Test 1 passed: order_month >= cohort_month (no ‘past’ purchases)
Test 2 passed: Each customer belongs to only one cohort.


## LOGIC CHECK

In [38]:
#1. Checking whether the time has broken (whether it is running fast)
min_date = df['InvoiceDate'].min()
max_date = df['InvoiceDate'].max()

print(f"The first date in df:   {min_date}")
print(f"The last date in df: {max_date}")

if min_date > max_date:
    print("ERROR: The minimum date is greater than the maximum date!")
else:
    print("The logic of the dates is correct.")

# 2. Customer verification
# In this dataset, each row is a transaction.
# If the customer ID is not NaN (and we have removed them), then technically there cannot be any “customers without transactions” here.
empty_ids = df['CustomerID'].isna().sum()

if empty_ids == 0:
    print(f"All {len(df)} transactions are linked to CustomerID.")
else:
    print(f"ATTENTION: There are {empty_ids} lines left without a client ID!")

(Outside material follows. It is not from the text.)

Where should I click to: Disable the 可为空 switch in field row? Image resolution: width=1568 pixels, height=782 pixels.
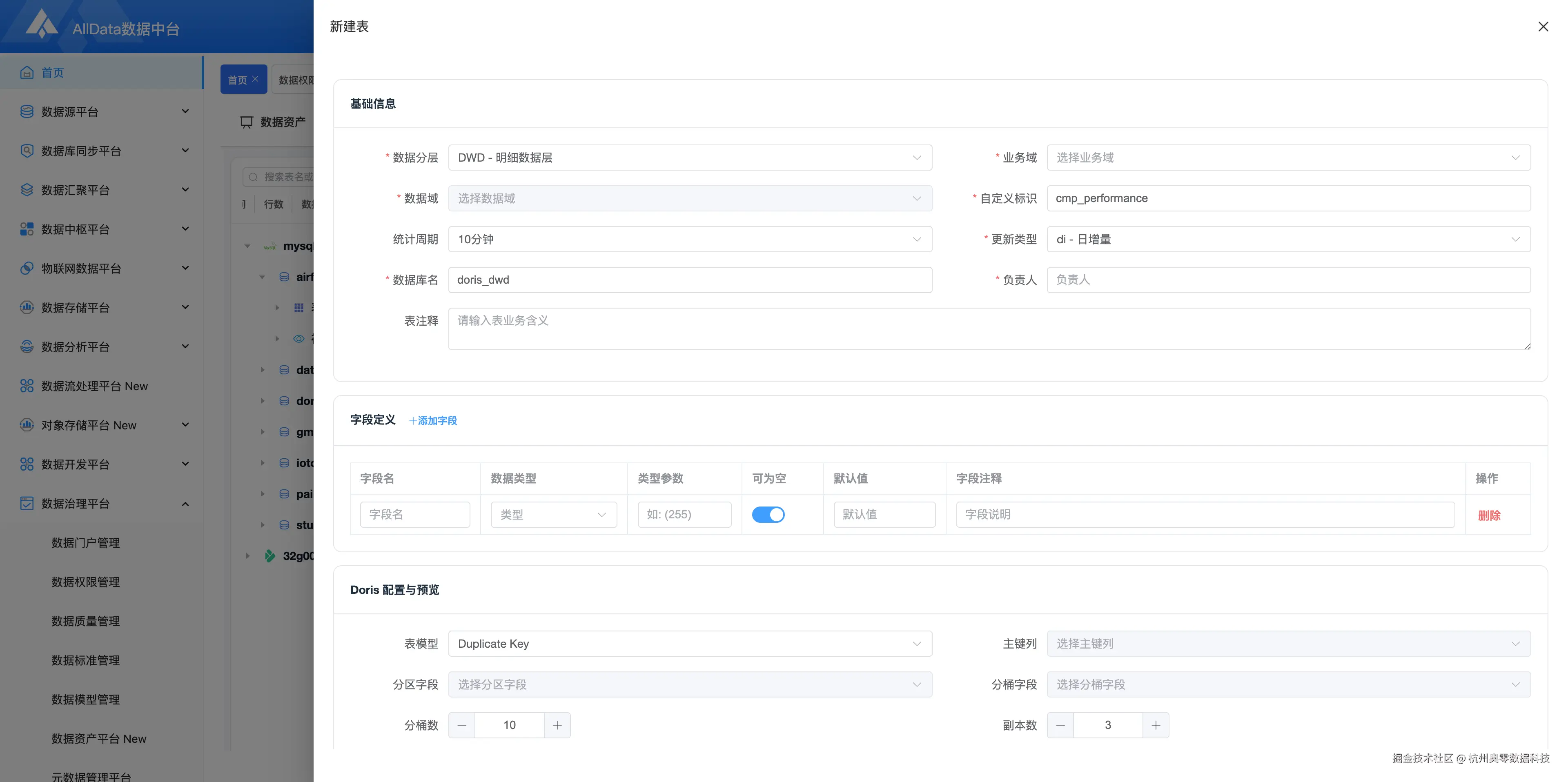pyautogui.click(x=768, y=514)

The first date in df:   2010-12-01 08:26:00
The last date in df: 2011-12-09 12:50:00
The logic of the dates is correct.
All 534129 transactions are linked to CustomerID.


## BEFORE / AFTER

In [39]:
rows_before = 541909 
rows_after = df.shape[0]

rows_deleted = rows_before - rows_after
percent_kept = (rows_after / rows_before) * 100

# Result
print(f"(Raw):       {rows_before}")
print(f"(Clean):    {rows_after}")
print(f"Deleted:        {rows_deleted} рядків")
print(f"Saved Data: {percent_kept:.2f}%")

(Raw):       541909
(Clean):    534129
Deleted:        7780 рядків
Saved Data: 98.56%


In [42]:
## Preparing to work in db

In [43]:
desired_order = [
    'InvoiceNo',      # SQL: invoice_no
    'StockCode',      # SQL: stock_code
    'Description',    # SQL: description
    'Quantity',       # SQL: quantity
    'InvoiceDate',    # SQL: invoice_date
    'UnitPrice',      # SQL: unit_price
    'CustomerID',     # SQL: customer_id
    'Country',        # SQL: country
    'InvoiceMonth',   # SQL: invoice_month
    'first_purchase_date', # SQL: first_purchase_date
    'order_date',     # SQL: order_date
    'order_month',    # SQL: order_month
    'cohort_date',    # SQL: cohort_date
    'cohort_month',   # SQL: cohort_month
    'cohort_index',   # SQL: cohort_index
]

df_ordered = df[desired_order].copy()
df_ordered.columns = [
    'invoice_no', 'stock_code', 'description', 'quantity', 'invoice_date', 
    'unit_price', 'customer_id', 'country', 'invoice_month', 'first_purchase_date',
    'order_date', 'order_month', 'cohort_date', 'cohort_month', 'cohort_index'
]

## Save file

In [50]:
import csv
df_ordered.to_csv('../data/processed/online_retail_db.csv', index=False, na_rep='', quoting=csv.QUOTE_NONNUMERIC)